======== Text to read ========

# Kafka Connect Pipelines

> **📝 Note**: This is a Preview feature.

## Overview

SingleStore Kafka Connect Pipelines can use Kafka Connect source connectors to stream data from external systems into SingleStore. SingleStore leverages the Kafka Connect ecosystem instead of building native connectors for every data source, which includes multiple pre-built connectors.

## Key Concepts

The [Kafka Connect](https://kafka.apache.org/41/kafka-connect/) framework is an open-source component of Apache Kafka that provides a scalable and reliable method to stream data between systems. Kafka Connect includes:

* Source connectors: Pull data from external systems into Kafka
* Sink connectors: Push data from Kafka to external systems

SingleStore uses Kafka Connect source connectors to ingest data directly into SingleStore tables without requiring an intermediate Kafka cluster. Kafka Connect Pipelines support source connectors only. Sink connectors are not supported. For writing data from SingleStore to Kafka, use the SingleStore Kafka sink connector. Kafka Connect Pipelines supports Amazon Kinesis as a data source currently. Refer to [Amazon Kinesis](https://docs.singlestore.com/db/v9.1/load-data/data-sources/load-data-from-amazon-kinesis-using-a-kafka-connect-pipeline.md) for more information.

======== Exercise input ========

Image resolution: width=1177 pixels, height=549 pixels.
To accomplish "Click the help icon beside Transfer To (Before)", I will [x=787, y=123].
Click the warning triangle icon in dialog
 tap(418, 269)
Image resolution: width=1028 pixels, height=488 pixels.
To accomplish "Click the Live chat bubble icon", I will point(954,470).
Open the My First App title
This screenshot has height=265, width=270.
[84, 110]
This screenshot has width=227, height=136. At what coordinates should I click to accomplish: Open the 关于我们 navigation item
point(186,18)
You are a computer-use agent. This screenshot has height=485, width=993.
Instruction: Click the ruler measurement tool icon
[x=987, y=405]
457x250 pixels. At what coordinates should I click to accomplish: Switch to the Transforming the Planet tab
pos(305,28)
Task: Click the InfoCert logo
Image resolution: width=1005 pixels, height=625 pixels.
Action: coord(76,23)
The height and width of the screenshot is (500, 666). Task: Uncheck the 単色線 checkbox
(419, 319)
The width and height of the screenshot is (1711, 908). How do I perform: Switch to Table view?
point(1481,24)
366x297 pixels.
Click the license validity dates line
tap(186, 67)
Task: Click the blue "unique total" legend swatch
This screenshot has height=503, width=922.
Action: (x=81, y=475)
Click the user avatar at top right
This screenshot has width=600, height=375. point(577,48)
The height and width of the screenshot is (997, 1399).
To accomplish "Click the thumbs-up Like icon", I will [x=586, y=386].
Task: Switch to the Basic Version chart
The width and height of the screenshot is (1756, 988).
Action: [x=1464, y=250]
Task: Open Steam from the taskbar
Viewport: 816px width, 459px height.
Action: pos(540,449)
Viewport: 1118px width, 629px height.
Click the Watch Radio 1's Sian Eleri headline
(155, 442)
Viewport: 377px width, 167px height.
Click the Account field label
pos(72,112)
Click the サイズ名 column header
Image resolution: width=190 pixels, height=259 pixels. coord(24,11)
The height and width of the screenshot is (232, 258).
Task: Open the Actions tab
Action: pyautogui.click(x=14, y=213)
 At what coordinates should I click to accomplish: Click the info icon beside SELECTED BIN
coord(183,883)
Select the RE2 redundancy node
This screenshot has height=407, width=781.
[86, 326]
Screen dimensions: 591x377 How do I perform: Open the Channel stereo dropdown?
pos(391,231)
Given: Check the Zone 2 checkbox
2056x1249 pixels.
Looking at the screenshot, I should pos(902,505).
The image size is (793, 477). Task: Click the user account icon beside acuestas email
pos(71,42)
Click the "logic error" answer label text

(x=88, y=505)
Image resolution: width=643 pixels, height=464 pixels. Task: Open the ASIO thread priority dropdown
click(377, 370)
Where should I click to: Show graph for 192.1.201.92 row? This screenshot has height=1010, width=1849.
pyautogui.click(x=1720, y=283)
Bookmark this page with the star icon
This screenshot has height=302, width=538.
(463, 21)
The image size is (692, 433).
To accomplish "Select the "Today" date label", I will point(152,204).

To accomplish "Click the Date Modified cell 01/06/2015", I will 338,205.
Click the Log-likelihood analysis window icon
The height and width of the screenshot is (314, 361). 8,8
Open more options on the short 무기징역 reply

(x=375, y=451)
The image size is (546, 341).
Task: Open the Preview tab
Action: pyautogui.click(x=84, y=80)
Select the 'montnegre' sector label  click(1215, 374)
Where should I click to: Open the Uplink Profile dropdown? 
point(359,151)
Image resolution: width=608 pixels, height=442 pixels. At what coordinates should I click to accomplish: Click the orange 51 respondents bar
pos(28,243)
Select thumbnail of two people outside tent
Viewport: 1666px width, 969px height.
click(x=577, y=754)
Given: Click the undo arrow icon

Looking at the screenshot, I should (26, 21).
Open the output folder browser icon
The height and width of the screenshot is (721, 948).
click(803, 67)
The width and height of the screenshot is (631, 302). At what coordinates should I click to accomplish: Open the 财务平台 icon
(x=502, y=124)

========

• _What to do_
1) Copy the rows word for word, from the line containing "Image resolution: width=643" through the line containing "I will 338,205.".
2) Continue the text on Kafka Connect Pipelines from the point where it ends.

• _Answers to the exercise_
1)
Image resolution: width=643 pixels, height=464 pixels. Task: Open the ASIO thread priority dropdown
click(377, 370)
Where should I click to: Show graph for 192.1.201.92 row? This screenshot has height=1010, width=1849.
pyautogui.click(x=1720, y=283)
Bookmark this page with the star icon
This screenshot has height=302, width=538.
(463, 21)
The image size is (692, 433).
To accomplish "Select the "Today" date label", I will point(152,204).

To accomplish "Click the Date Modified cell 01/06/2015", I will 338,205.

2)
## Architecture

## Key Architectural Features

1. Leaf Node Processing: The extractor processes data on leaf nodes rather than the Master Aggregator which reduces load on the aggregator and improves performance.

2. Static Schema Table: Data is automatically loaded into a predefined table structure with three columns:

   * `topic` (`TEXT`): Source identifier
   * `id` (`JSON`): Unique record identifier
   * `record` (`JSON`): Complete record data

3. JSON-Based Offset Management: Uses `information_schema.PIPELINES_SOURCE_OFFSETS` table to track offsets in JSON format that supports complex offset structures required by different connectors.

4. Multi-Task Support: Pipelines can spawn multiple tasks for parallel processing when the data source supports partitioning (for example, Kinesis shards).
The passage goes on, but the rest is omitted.